Özellikle hat iptalinde, binbir vaatle yapılan ‘hattı dondurma’ işlemini kabul eden tüketicinin haberi olmaksızın, hattın tekrardan aktif hale getirildiği iletilen başvurular arasındadır.

Aynı şekilde çağrı merkezindeki pazarlama personelinin yanlış bilgilerle satış gerçekleştirmeye çalışmaları da, zaten teknik olan ve bütün tüketicilerin tam anlamıyla vakıf olmadıkları bir hizmet sektörü için tüketicinin isteği ve tercihi dışında tarifelere abone yapılmasıdır.

Buraya kadar sıraladığımız bütün hak ihlâlleri için tüketicinin işletmeciye ayıplı hizmet nedeniyle para iadesi veya aboneliğin sonlandırılması ve ayıplı hizmet nedeniyle uğranılan zararların tazmini davası açabilme olanağı yanında, BTK ya da başvuru yapılmasını önermekteyiz.
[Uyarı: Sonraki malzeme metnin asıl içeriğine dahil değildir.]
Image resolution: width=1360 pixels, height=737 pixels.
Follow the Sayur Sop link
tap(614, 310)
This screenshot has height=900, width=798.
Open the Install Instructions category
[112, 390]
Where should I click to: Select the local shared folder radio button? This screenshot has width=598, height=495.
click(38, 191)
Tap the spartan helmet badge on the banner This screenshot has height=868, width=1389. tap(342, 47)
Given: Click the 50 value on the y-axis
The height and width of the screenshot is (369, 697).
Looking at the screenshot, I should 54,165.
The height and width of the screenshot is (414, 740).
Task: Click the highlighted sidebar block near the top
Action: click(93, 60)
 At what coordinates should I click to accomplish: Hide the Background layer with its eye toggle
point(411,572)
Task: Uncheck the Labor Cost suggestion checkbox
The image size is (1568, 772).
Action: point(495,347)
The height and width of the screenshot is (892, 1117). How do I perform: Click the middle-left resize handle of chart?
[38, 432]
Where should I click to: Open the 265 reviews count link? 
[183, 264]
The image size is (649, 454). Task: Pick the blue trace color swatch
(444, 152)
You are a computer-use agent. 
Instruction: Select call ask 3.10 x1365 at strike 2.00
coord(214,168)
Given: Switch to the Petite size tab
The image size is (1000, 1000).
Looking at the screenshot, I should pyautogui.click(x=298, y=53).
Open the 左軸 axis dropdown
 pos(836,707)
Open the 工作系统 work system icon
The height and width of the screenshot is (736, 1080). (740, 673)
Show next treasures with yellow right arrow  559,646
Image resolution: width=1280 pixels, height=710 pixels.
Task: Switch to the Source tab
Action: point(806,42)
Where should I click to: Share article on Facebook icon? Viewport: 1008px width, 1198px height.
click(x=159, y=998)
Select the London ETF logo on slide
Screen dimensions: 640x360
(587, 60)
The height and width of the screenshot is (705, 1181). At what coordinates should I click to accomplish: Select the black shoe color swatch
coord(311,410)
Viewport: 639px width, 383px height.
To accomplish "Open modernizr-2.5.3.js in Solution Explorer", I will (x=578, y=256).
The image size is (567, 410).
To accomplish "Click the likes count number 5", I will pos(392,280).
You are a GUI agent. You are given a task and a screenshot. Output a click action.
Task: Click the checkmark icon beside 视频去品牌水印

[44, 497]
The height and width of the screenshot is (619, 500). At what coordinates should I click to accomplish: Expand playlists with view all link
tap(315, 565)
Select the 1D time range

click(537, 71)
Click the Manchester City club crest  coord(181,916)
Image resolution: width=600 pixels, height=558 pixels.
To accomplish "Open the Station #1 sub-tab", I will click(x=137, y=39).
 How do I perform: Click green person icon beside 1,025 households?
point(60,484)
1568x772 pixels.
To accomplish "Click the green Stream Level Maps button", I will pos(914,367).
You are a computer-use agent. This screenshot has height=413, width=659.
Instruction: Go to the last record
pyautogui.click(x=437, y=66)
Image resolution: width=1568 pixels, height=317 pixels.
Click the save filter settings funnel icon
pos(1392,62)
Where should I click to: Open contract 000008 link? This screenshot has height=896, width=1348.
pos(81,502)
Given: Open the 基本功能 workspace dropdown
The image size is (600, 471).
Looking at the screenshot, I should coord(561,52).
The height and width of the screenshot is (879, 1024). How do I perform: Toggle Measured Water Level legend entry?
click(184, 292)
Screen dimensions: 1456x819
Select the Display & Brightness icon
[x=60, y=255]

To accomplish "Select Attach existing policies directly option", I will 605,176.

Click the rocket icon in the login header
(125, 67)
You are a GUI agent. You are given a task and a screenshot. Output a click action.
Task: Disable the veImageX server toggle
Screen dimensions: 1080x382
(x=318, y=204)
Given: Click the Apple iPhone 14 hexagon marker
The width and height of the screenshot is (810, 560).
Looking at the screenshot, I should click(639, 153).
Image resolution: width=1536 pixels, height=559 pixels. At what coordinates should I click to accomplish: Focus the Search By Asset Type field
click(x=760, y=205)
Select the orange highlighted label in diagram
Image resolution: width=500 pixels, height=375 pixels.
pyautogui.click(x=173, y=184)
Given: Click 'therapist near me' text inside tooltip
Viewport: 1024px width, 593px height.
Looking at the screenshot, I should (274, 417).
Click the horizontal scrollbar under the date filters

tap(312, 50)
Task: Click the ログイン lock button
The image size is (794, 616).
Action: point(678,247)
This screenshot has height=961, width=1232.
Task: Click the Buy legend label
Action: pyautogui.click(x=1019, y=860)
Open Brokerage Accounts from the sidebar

turk-internet.com : Peki BTK Geçenlerde AKN (Adil Kullanım Noktası) ile İlgili Bir Düzenlemeyi Kamuoyu Görüşüne Açtı. Bu konudaki görüşünüz nedir?

Mehmet Bülent Deniz : ‘İpe nasıl un serilir’ sorusunun yanıtını BTK veriyor.

AB’de AKN için kesin çözüm üretilirken, tüm dünyada bilgi erişiminin devlet tarafından ücretsiz verilmesi eğilimi giderek güçlenirken; Türkiye’deki AKN uygulamasını 31.12.2018 tarihine kadar uzatmak, bilgi toplumu sürecimiz için önemli bir engelin devam etmesinden başka bir işe yaramayacak.

BTK kararı, toplumdan gelen tepkilere karşı ‘..mış gibi yapıyoruz’ yaklaşımından öte değil.

BTK cesur davranmalı ve AKN için düğmeye basmalı, tüketicinin ‘sınırsız’ vaadiyle kandırılması ve bilgiye erişememesinin önüne geçmelidir.

Bilgi çağında iletişimin bu denli önemli olduğu bir anda, adil kullanım kotası saçmalığı da sonlandırılmalıdır. Dünyada kotalar kalkar, internet hizmeti devlet tarafından ücretsiz verilmeye başlamışken, hala adil kullanım kotası gibi çağdışı kalmış bir uygulama, Türkiye tüketicisi ile alay etmekten başka bir anlam taşımamaktadır.